• Exercise:
Print this span of the material below exactly: the line with "Given: Click the export HAR download icon", the line with "Select the 'Bot Icon' row label", and every line between them, but nothing else.

• Data in this exercise:
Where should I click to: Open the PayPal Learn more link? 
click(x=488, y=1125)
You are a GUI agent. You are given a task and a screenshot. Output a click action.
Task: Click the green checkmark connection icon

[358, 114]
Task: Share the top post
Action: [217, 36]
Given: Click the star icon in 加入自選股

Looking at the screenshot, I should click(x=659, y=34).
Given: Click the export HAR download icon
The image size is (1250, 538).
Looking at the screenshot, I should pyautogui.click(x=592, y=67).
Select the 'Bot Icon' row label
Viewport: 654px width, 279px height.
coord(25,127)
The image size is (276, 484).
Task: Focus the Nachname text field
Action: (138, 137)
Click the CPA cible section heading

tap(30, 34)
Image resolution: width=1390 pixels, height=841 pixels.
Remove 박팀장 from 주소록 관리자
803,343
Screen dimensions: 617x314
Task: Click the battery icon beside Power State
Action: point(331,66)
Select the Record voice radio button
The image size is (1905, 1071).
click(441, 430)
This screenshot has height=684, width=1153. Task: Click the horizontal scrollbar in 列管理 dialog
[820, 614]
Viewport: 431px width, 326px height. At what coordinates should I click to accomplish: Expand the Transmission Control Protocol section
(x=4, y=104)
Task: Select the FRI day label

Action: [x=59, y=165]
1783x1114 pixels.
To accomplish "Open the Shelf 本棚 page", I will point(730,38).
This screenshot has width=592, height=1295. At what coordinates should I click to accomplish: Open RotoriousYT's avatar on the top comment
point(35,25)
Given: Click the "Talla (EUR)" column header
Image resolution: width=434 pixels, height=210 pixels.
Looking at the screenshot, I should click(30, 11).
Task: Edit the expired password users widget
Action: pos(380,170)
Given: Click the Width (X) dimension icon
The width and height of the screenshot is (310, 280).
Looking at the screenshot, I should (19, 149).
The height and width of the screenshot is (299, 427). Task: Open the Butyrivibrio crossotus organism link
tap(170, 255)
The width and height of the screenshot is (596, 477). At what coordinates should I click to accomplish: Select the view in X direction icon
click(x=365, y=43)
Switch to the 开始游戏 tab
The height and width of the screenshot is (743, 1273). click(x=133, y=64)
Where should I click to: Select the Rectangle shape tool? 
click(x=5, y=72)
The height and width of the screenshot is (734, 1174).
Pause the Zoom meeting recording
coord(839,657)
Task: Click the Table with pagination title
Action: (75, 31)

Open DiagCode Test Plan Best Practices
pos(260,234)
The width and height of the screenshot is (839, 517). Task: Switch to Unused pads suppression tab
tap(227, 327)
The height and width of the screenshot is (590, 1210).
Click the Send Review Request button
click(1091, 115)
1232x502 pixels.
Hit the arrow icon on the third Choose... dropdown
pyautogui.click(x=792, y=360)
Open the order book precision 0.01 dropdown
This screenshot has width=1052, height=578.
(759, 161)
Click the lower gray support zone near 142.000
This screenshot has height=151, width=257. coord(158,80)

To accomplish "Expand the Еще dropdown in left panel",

• Your response:
Given: Click the export HAR download icon
The image size is (1250, 538).
Looking at the screenshot, I should pyautogui.click(x=592, y=67).
Select the 'Bot Icon' row label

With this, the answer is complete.